For many, hyperlinking is already a drag.  So much so that some people don't do it.  Some, like Steve Gillmor, even come up with plausible explanations why you shouldn't bother with  linking (at least from blogs).  But, as a blogger that often quotes the work of others, I feel an obligation to give credit where credit is due and link to the work as I've so far done in this blog entry.  It also does a service to readers.  If you don't read Steve Gillmor regularly and you just saw me say that he has plausible explanations for why it makes sense not to link, you might want to find out what those are without having to spend 10 minutes using Google.  Whatever their reasons  are,  there's a whole class of people who already take as little time as possible to create hyperlinks.  Telling them to add alternative text tags, especially when the authoring software they're using may not make that the simplest of tasks (Wordpress makes it pretty easy), could push them over the edge.

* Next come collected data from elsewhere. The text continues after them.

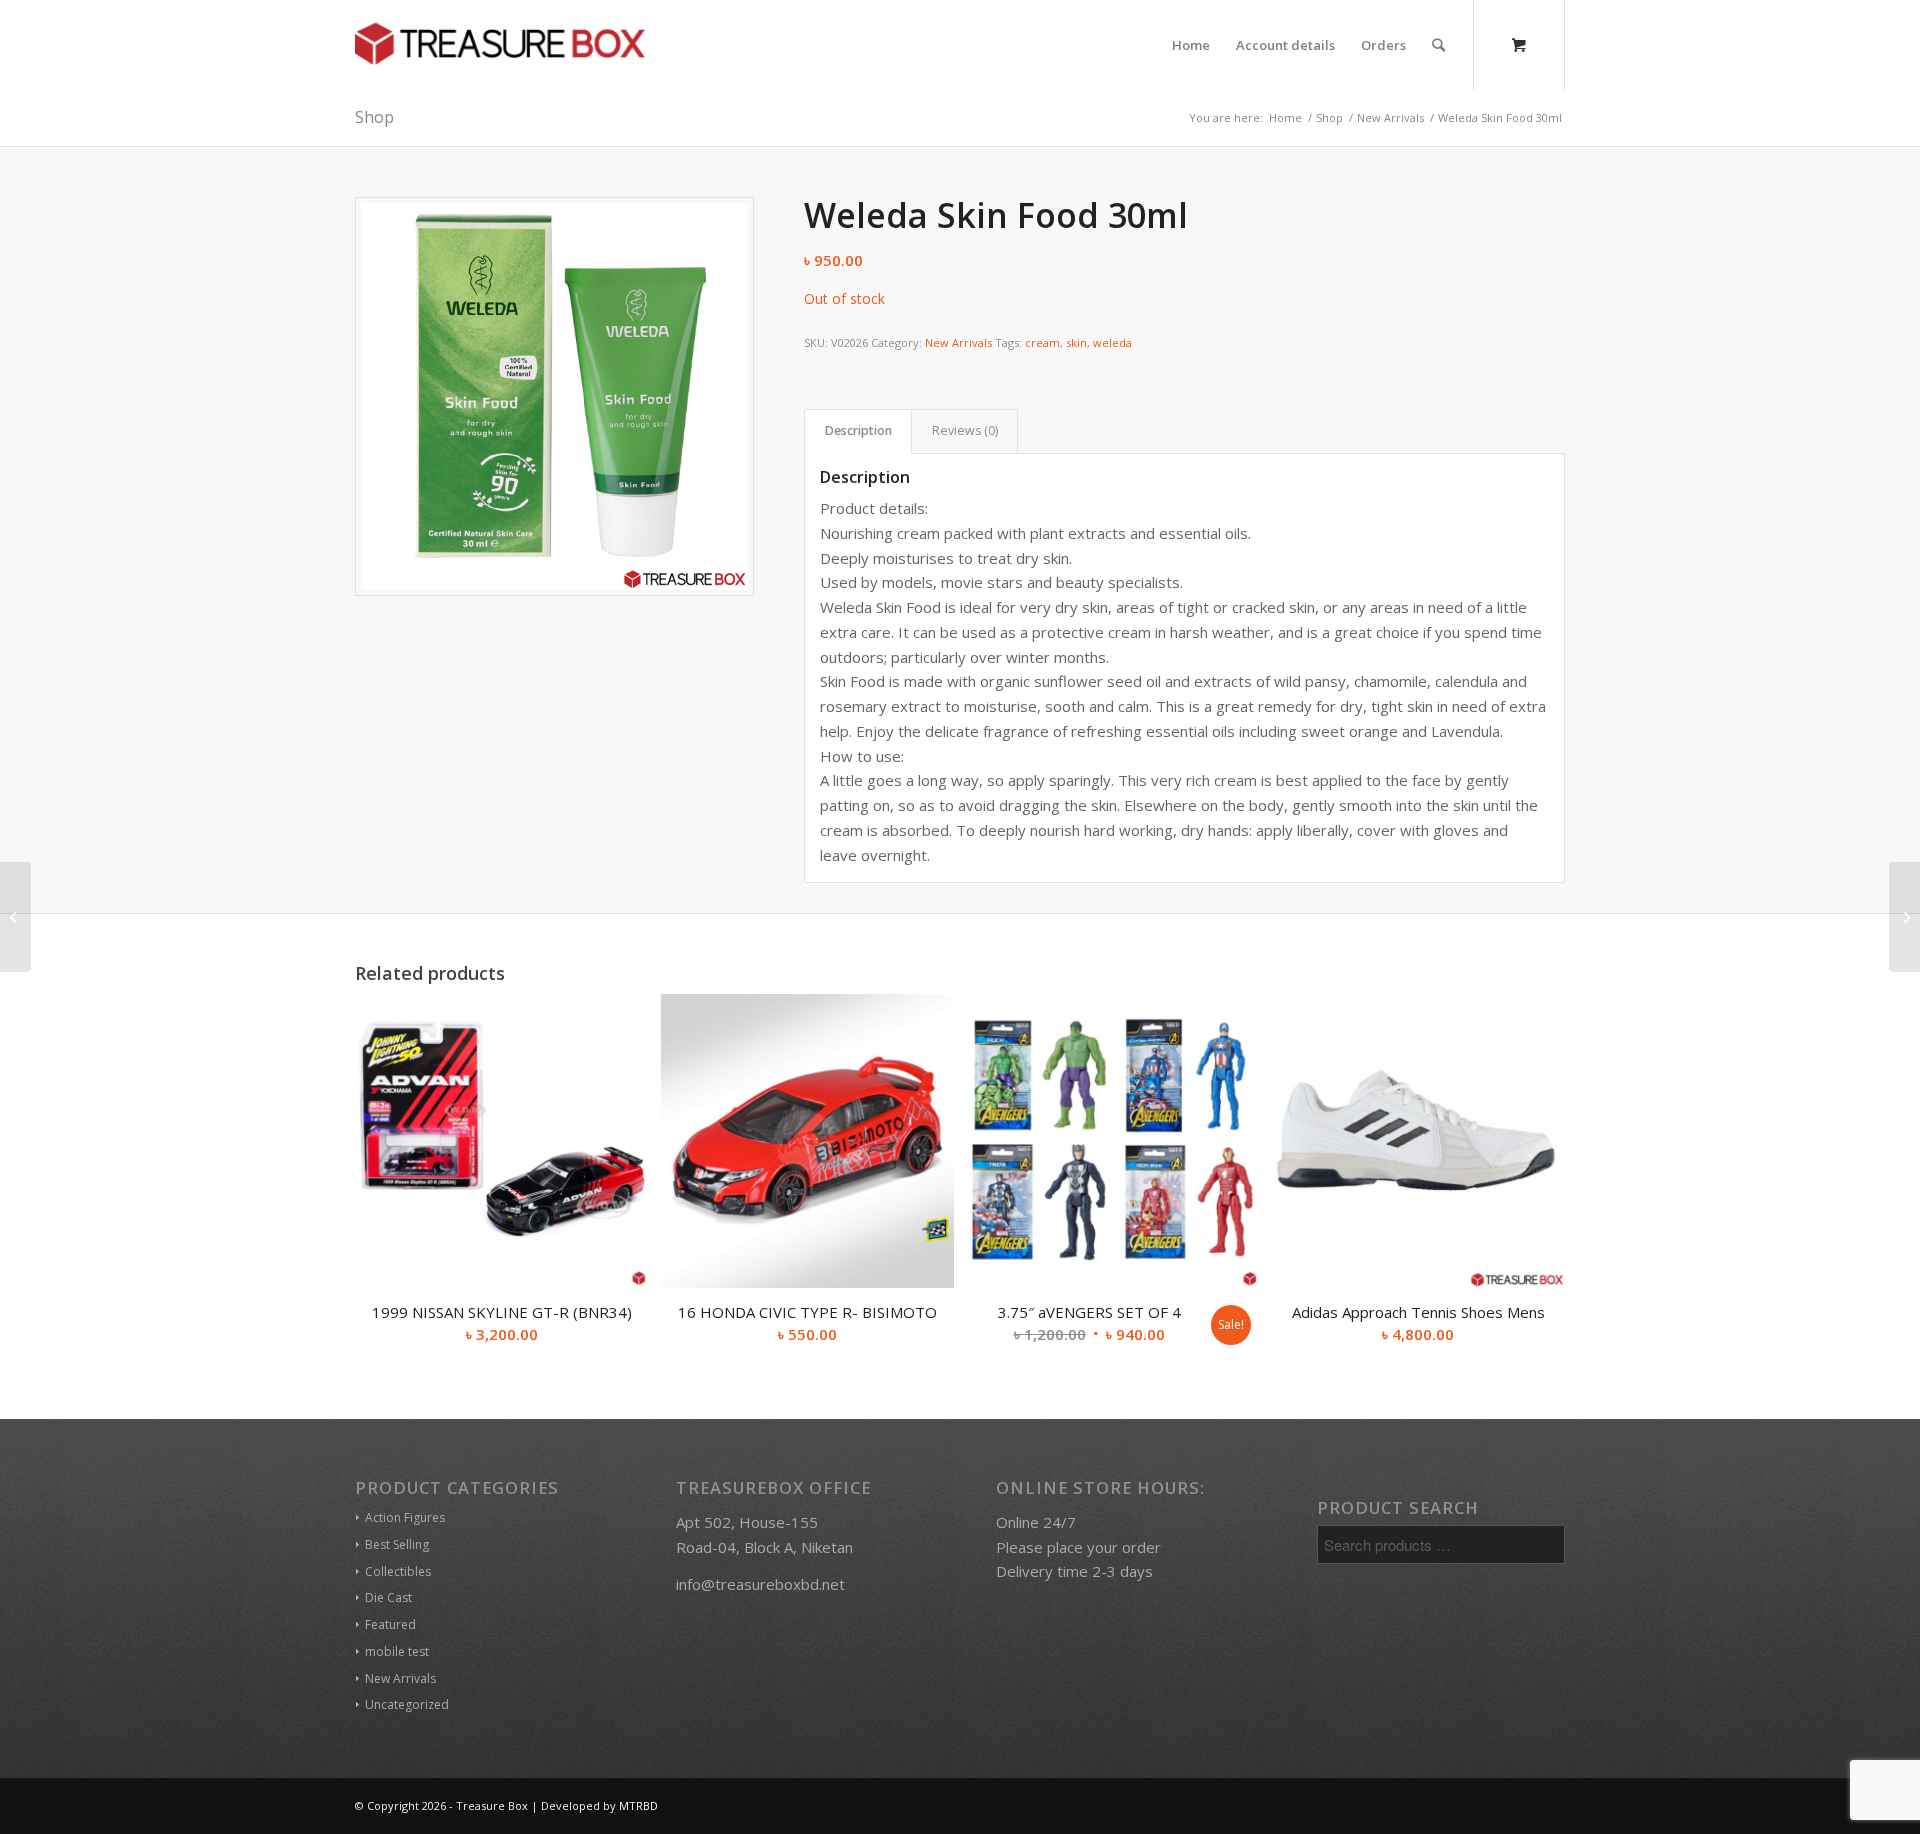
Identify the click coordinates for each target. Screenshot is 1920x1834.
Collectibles (398, 1571)
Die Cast (388, 1597)
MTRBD (638, 1805)
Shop (374, 117)
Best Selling (397, 1544)
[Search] (1438, 45)
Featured (390, 1624)
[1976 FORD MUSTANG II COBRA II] (1904, 917)
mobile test (397, 1651)
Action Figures (405, 1517)
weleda (1112, 342)
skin (1076, 342)
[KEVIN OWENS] (15, 917)
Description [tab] (858, 430)
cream (1042, 342)
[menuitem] (1191, 45)
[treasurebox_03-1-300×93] (500, 45)
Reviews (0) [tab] (965, 430)
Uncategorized (407, 1704)
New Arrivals (958, 342)
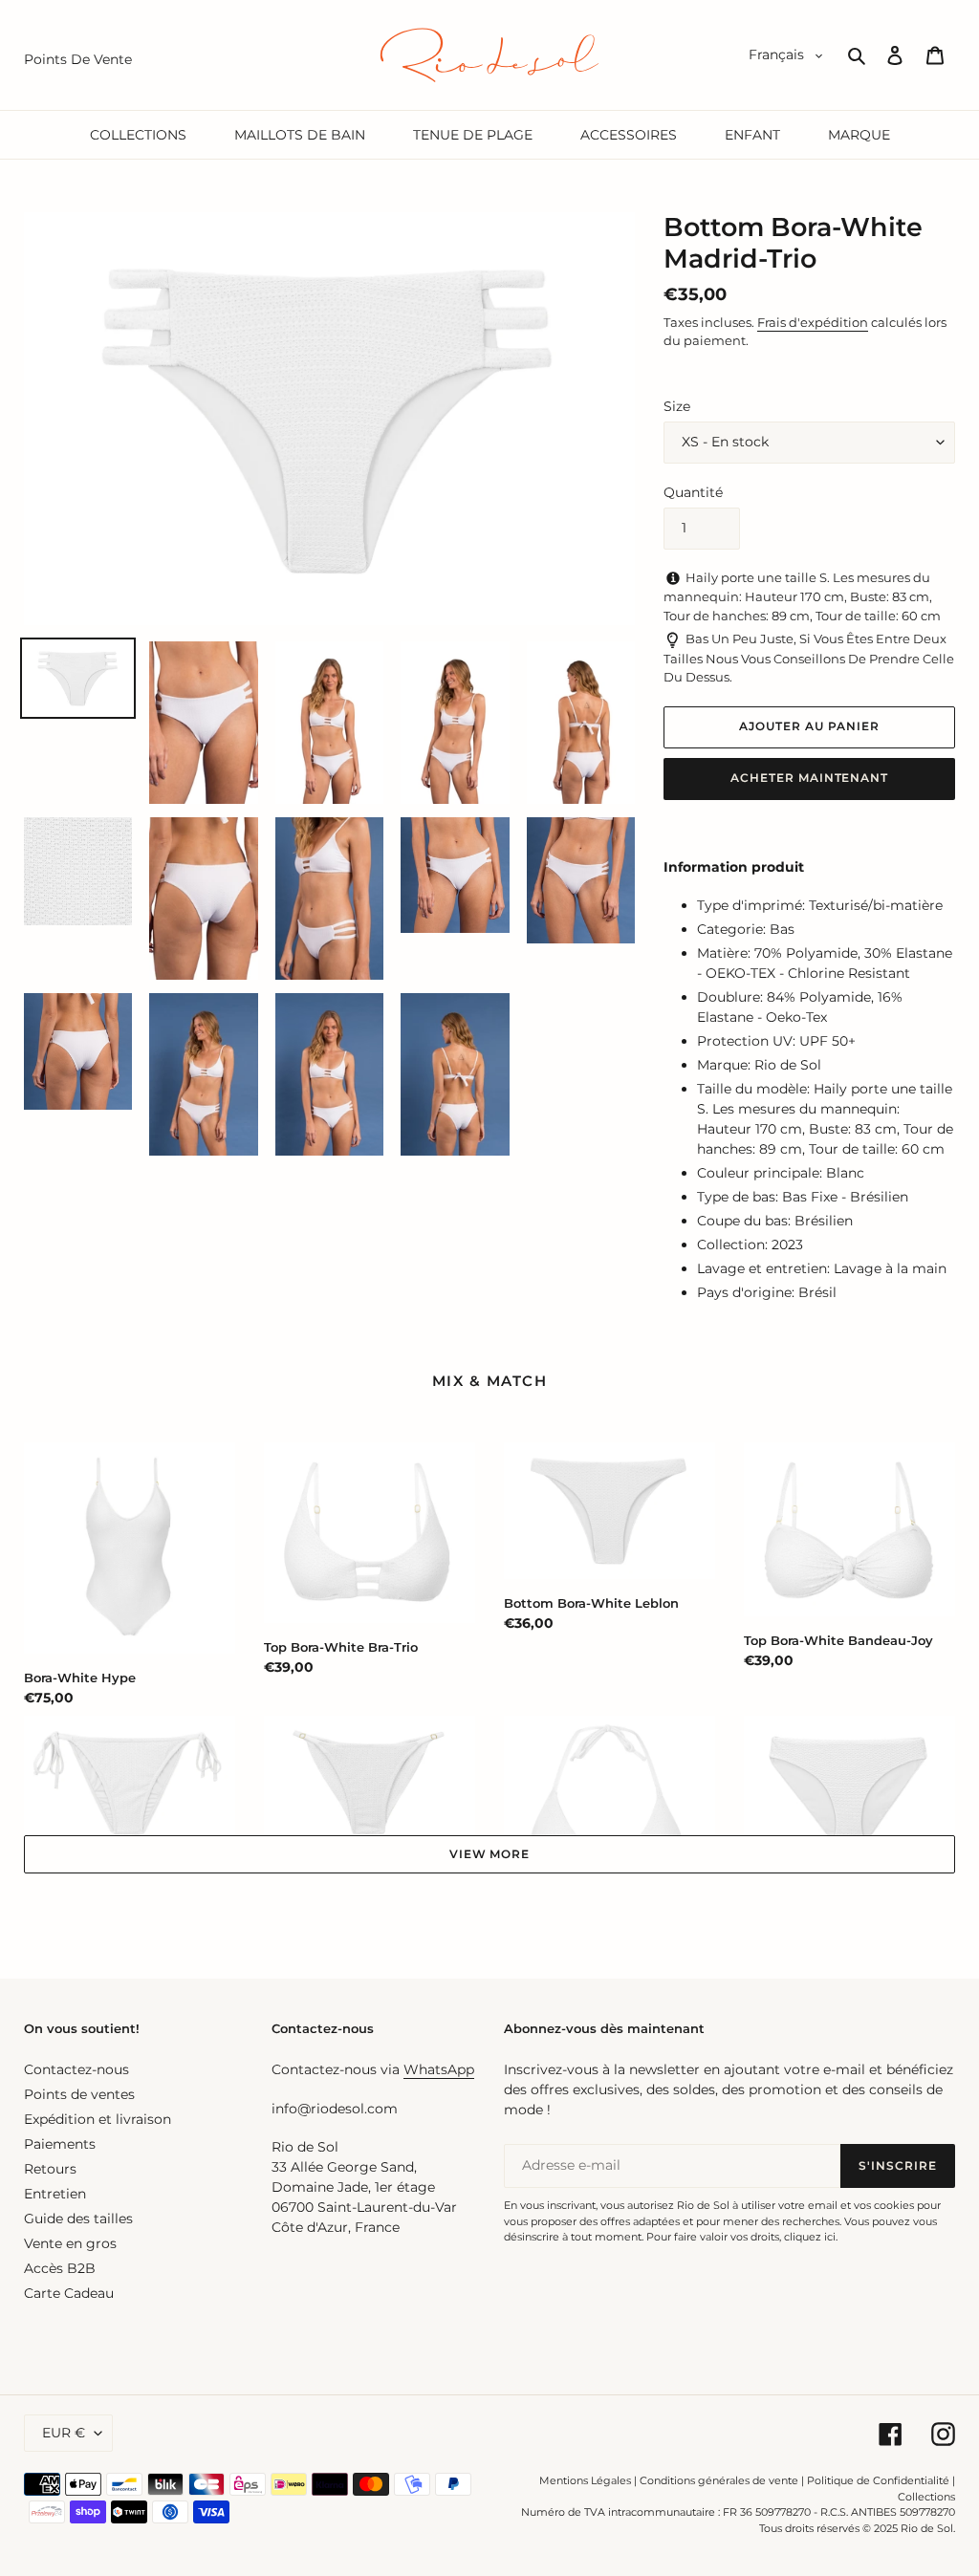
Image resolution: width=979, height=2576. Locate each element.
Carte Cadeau (69, 2293)
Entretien (55, 2193)
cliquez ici (810, 2236)
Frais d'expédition (812, 322)
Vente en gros (70, 2243)
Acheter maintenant (809, 777)
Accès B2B (60, 2268)
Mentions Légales (585, 2480)
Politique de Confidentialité (878, 2480)
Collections (926, 2496)
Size (677, 406)
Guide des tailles (78, 2218)
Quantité (693, 492)
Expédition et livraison (97, 2119)
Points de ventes (79, 2094)
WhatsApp (438, 2069)
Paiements (60, 2144)
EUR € (63, 2432)
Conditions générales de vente (719, 2480)
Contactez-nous (76, 2069)
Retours (50, 2168)
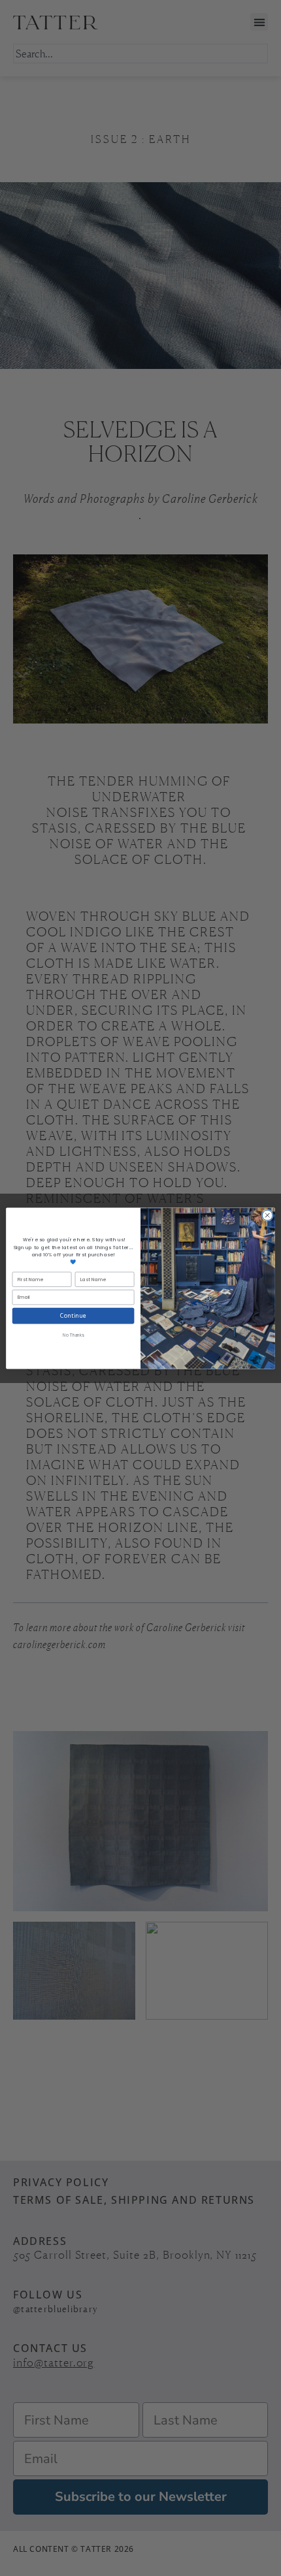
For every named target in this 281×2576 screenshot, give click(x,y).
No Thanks (73, 1335)
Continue (73, 1315)
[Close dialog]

The problem gets worse.  As hard and time consuming as it ease to make plain old HTML more accessible to PWDs, other forms of Web page authoring that result in dynamically generated content may not even have the provisions that straight HTML authoring has.  For example, take any page on your site that's dynamically generating content from links and content found on another Web site that's out of your control.  In that case, you don't have access to the source HTML.  There's no way for you to reliably include meaningful alternative-text tabs.  Web 2.0-based Web sites that are nothing but dynamically generated content take the problem to a whole new level.

The case is a reminder to all of us that we should do what we can to make our sites more accessible (as I have done in this blog post with the links I've included).  I know I will try harder and I'll also discuss the issue internally with the IT staff and designers who have access to many of the links on ZDNet that I don't control.  And, I can fully appreciate the position of PWDs who are demanding equal access to Web sites much the same way they demand and should have equal access to many buildings.  But I can't advocate stretching the American Disabilities Act to cover Web sites.  Given the state of the state of technology (tools, Web 2.0), the Web, technologically speaking, simply isn't equipped to make compliance with such a precedent law possible.  Shame on Target for not making its sites more accessible. Shame on me too when I haven't done it (again, I will try harder).  

But, by not making its sites accessible to PWDs, Target is relinquishing a segment of customers to competitors who are willing to go that extra mile.  Making Target's physical stores ADA-compliant makes sense.  If a PWD makes his or her way to a Target store only to learn he or she can't get into the building to shop, they've sacrificed a significant amount of their personal time (and maybe money in terms of gas or busfare).  But, on the Web, the cost of going to a merchant that's more accessible than Target is the cost of a click. If Target wants to turn its back on an important customer segment, that's Target's problem (and business decision).  Not the court's.

Update: I was in Cambridge this morning and saw Dan Gillmor.  When I told him about the story, he asked if all the items sold in physical stores are marked with Braille.  Precedent set.